ВАШЕ ЗАДАНИЕ:
Ответьте по тексту о языковых пространствах признаков:
(а) Какое утверждение о стене противопоставлено ложному, но осмысленному утверждению в изложении мысли Витгенштейна, принадлежащем Расселу?
(б) Какие примеры качеств, связанных с человеческой деятельностью, приводятся при описании модели Р. Тома?
(в) Что, по пояснению Бар-Хиллела, признается содержанием высказывания?

ТЕКСТ ДЛЯ ЧТЕНИЯ:

Л. Витгенштейн в поздних своих работах пришел к мысли, что грамматика языка определяет абстрактные пространства свойств или качеств известного типа: например пространство цветов, включающее «красный», «синий», «зеленый», пространство звуковых признаков и т. п. Согласно изложению этой мысли Витгенштейна, которое принадлежит Расселу, о какой-нибудь части стены можно сказать, что она красная, или синяя, или зеленая, или что она любого цвета. Последнее утверждение будет ложным, но не бессмысленным в отличие от утверждения, что стена — громкая. Пространство цветов задается левым полушарием.
«Пространством» называется собрание всех возможных осмысленных признаков (например, цветовых). Данные внешнего опыта (в терминах двухмашинного комплекса — получаемые правым полушарием) нужны для того, чтобы определить реальный цвет стены — красный, а не синий, тогда как язык задает набор возможностей, из которых человек выбирает не только осмысленное, но и истинное. В некоторых условиях может быть достаточным только утверждение, что поверхность окрашена в какой-либо цвет. На более специальном языке лингвистической семантики это можно назвать явлением нейтрализации смысловых противопоставлений, которые в данном контексте снимаются.
К очень близкому пониманию семантической организации языка подходит в своей топологической модели Р. Том. Он полагает, что над обычным пространством — временем нашего восприятия (в излагаемой модели характерным для правого полушария) надстраиваются различные языковые пространства («семантические поля») (в данной модели характерные для левого полушария) — такие вторичные более конкретные признаки, как цвета, пространства свойств, образованных на основе эвклидова (обычного) пространства (сила, скорость и т. д.), наконец, пространства качеств, связанных с человеческой деятельностью (смелость, осторожность и т. д.).
Формализация модели, отчасти сходной с мыслями Витгенштейна, лежит в основе теории семантической информации Бар-Хиллела и Карнапа. Как поясняет Бар-Хиллел основную идею этой теории, «содержанием высказывания признается класс всех возможных состояний мира, которые несовместимы с этим высказыванием». Например, утверждение «Эта стена — красная» исключает утверждение «Эта стена — не красная». Иначе говоря, в теории семантической информации развивается мысль старых логиков, учивших, что «во всяком утверждении заключено отрицание».
В работе Бар-Хиллела и Карнапа вводится логический язык, состоящий из конечного числа n индивидов и p предикатов, которые признаются взаимоисключающими или несовместимыми друг с другом. Описание состояния Z представляет собой конъюнкцию n простых высказываний типа P (a) («a обладает свойством P»). Каждый предикат соотносится с его отрицанием ØP(a) («a не обладает свойством P»). Поэтому всего есть 2πn возможных описания состояния. Для каждого описания состояния Z существует мера m (Z) такая, что
0 ≤ m ≤ 1
Функция меры понимается Карнапом как абсолютная логическая вероятность. Для неложного высказывания i область R (i) является совокупностью всех описаний состояния, для которых i сохраняет силу. Тогда m (i) определяется как сумма m (Z) по всем Z, которые содержатся в R (i).

ЗАПИСАННЫЕ ДАННЫЕ:
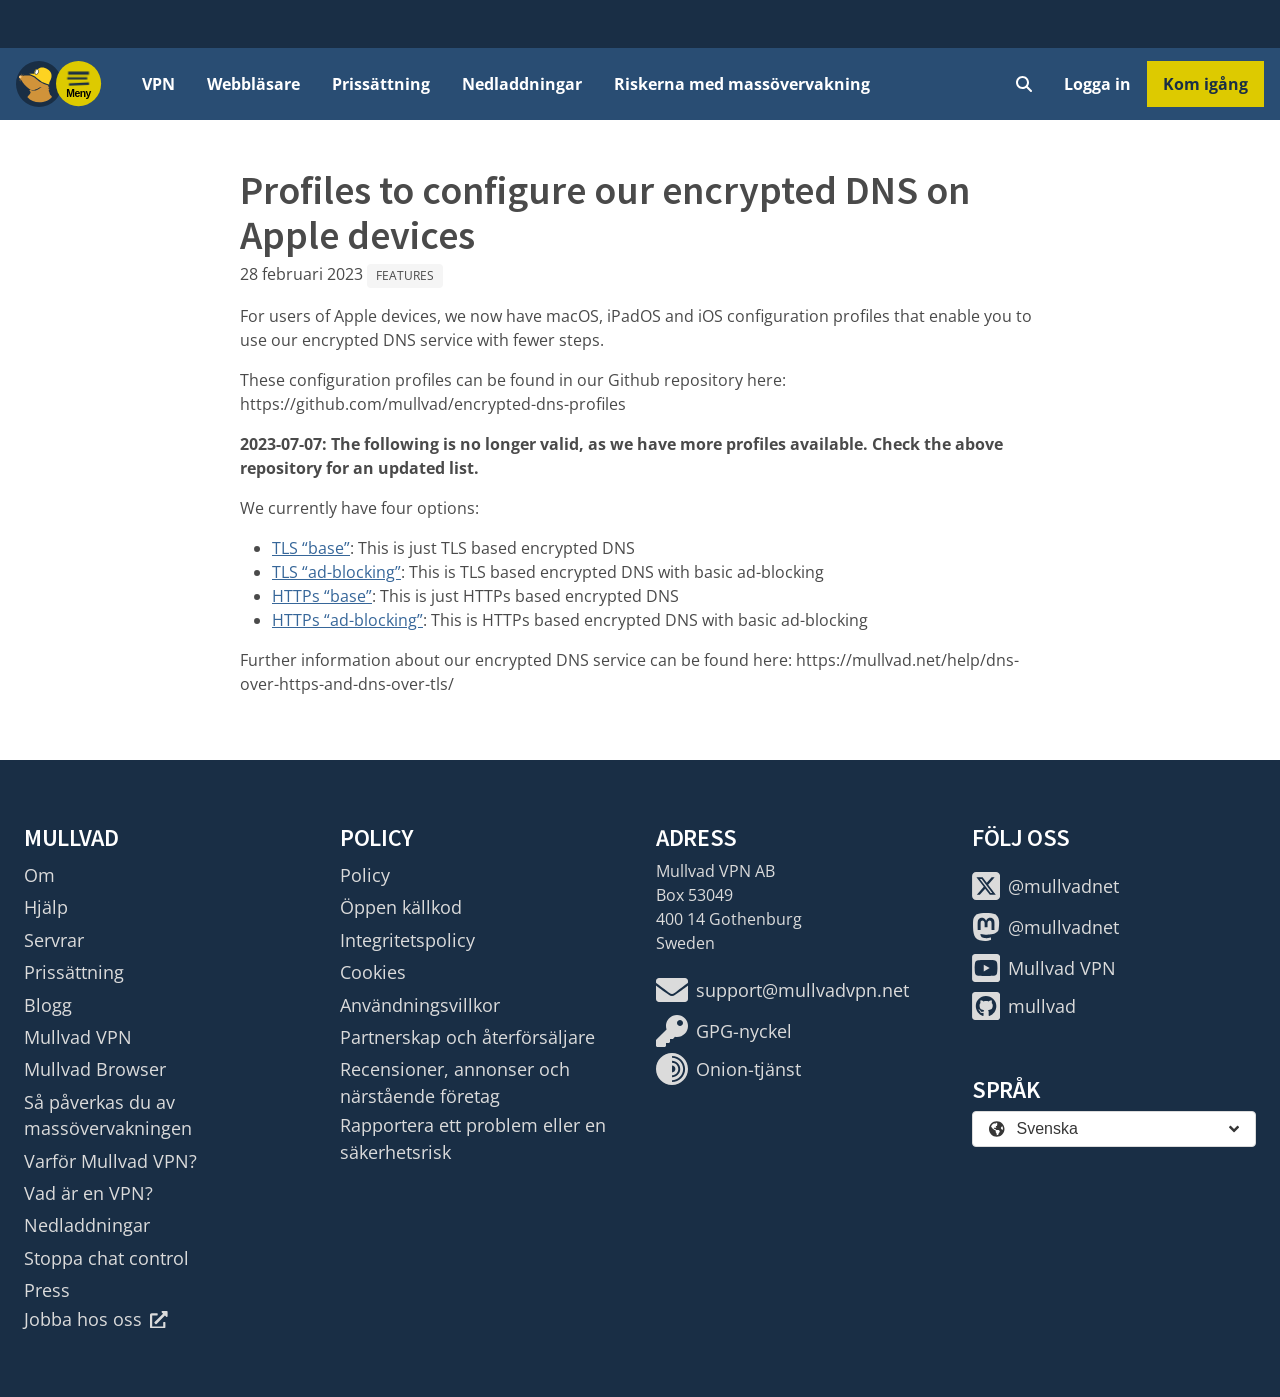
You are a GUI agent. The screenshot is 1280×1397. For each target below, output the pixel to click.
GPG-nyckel (724, 1031)
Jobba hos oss (96, 1319)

ОТВЕТ НА ЗАДАНИЕ:
(а) Это утверждение, что стена громкая, и оно бессмысленно.
(б) Приводятся смелость и осторожность.
(в) Содержанием высказывания признается класс всех возможных состояний мира, которые несовместимы с этим высказыванием.